Newspaper Production continues to get leaner and leaner. Formats are getting smaller and smaller with new cut-off’s and reduced web width, thus reducing the usage of raw materials. New equipment is allowing for significant reductions in waste generation and lower levels of staffing. Automation is allowing the newspaper to be touched fewer and fewer times before landing on the doorstep, also reducing staff. Production Directors and Managers are being tasked to find every opportunity to reduce the cost of newspaper production, while maintaining high levels of quality. Although it is certainly possible to improve the margin through refining the production process, it is fundamentally impossible to “cut” ones way to the goals of profitability. Once the production process is trimmed to the point where it can reduce no more and production quality is still at its peak, has the newspaper production goal not been met?
The editorial content and advertising sector of the current business model has its own set of goals centered on keeping the public informed or providing a timely account of current affairs, all the while providing a suitable positive return on the investment for the ownership of the Newspaper. In this model the print production of the newspaper is only one means to then end in disseminating the information generated in a salable manner.
The real question in this discourse is, “Are both elements really best hosted under the same business structure.”
If the production element is decoupled from the advertising and editorial process it is free to concentrate on its ultimate goal of providing an avenue for the dissemination of the content generated by its “client” the newspaper for a negotiated fee.
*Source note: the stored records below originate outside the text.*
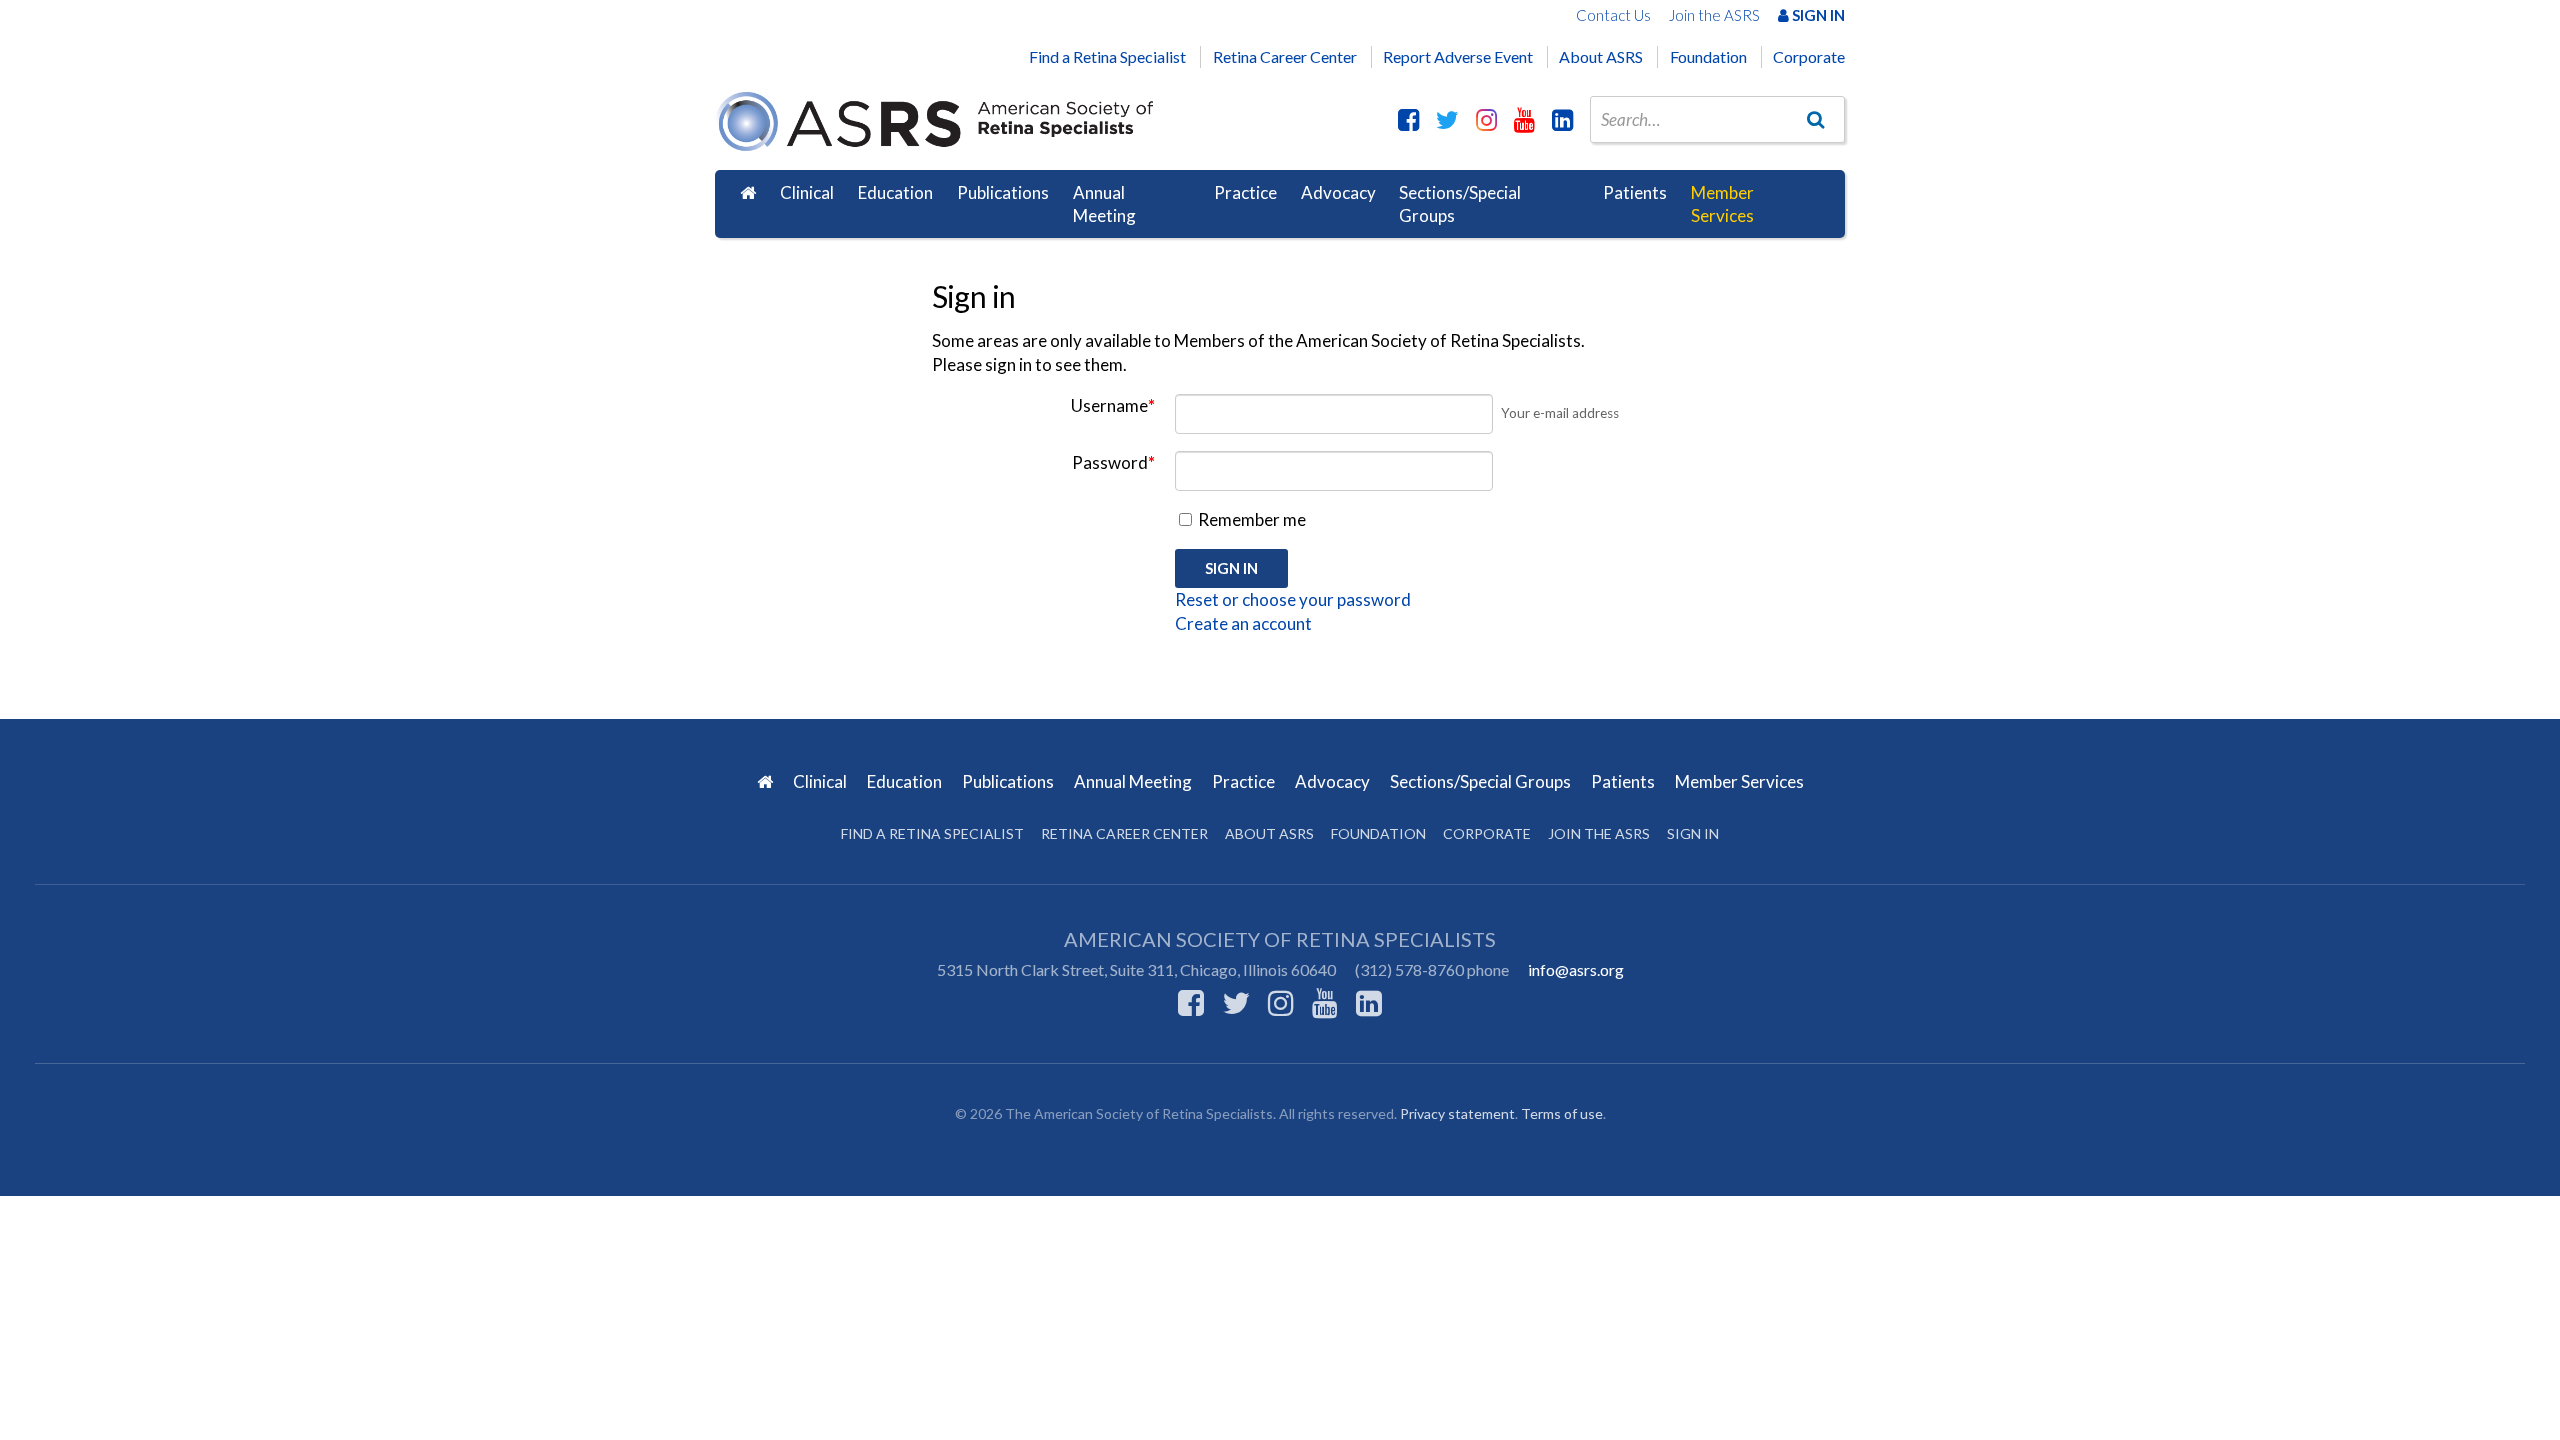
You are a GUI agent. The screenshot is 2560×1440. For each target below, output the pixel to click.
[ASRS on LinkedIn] (1562, 119)
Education (895, 192)
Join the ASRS (1714, 15)
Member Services (1722, 204)
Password (1113, 462)
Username (1113, 405)
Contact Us (1613, 15)
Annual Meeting (1104, 204)
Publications (1003, 192)
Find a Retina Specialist (1107, 56)
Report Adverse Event (1458, 56)
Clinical (807, 192)
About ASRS (1601, 56)
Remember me (1250, 519)
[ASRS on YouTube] (1524, 119)
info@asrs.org (1576, 969)
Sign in (1693, 833)
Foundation (1708, 56)
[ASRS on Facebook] (1408, 119)
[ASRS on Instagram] (1486, 119)
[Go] (1816, 119)
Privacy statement (1457, 1113)
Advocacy (1338, 192)
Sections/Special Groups (1460, 204)
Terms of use (1562, 1113)
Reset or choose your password (1293, 599)
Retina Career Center (1285, 56)
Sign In (1817, 15)
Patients (1635, 192)
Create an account (1243, 623)
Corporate (1809, 56)
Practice (1245, 192)
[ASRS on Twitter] (1447, 119)
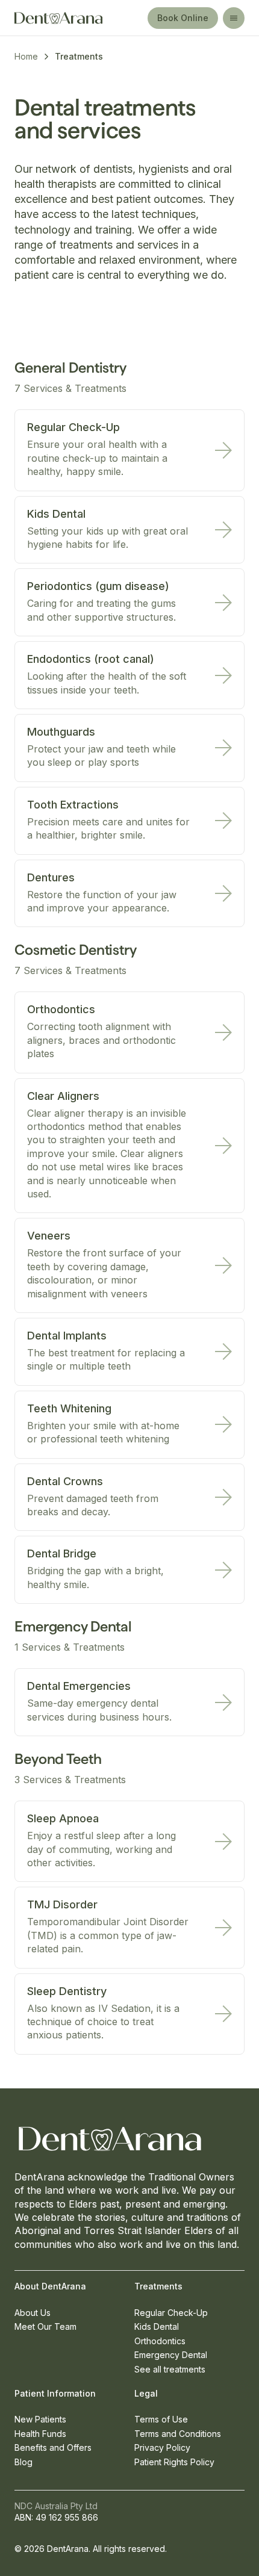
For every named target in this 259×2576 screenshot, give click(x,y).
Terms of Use (161, 2419)
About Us (32, 2313)
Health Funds (40, 2434)
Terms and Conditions (177, 2434)
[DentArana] (69, 18)
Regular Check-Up (171, 2313)
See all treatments (169, 2369)
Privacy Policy (162, 2447)
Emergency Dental (170, 2355)
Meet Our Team (45, 2326)
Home (26, 56)
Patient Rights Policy (174, 2462)
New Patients (40, 2419)
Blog (23, 2462)
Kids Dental (156, 2326)
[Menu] (234, 18)
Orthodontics (160, 2341)
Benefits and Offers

The production element is free to make equipment and facility design decisions that best meet the needs of its aggregate client base, which includes the newspaper as well as other commercial print endeavors.
If the editorial and advertising element is decoupled from the production component it will be free to explore all current and emerging delivery methodologies, and determine what delivery method or combination of methods provides the best return on investment.
This is certainly the direction being seen in the industry as many announce the consolidation of operations, competitors printing each others products, and commercial printers building facilities to print newspaper products. The question is how far this will go? Will the Newspaper Facility Design industry and ArcWest Architects continue to see newspapers consolidate their operations, outsource their printing, or create separate printing entities? Time will tell.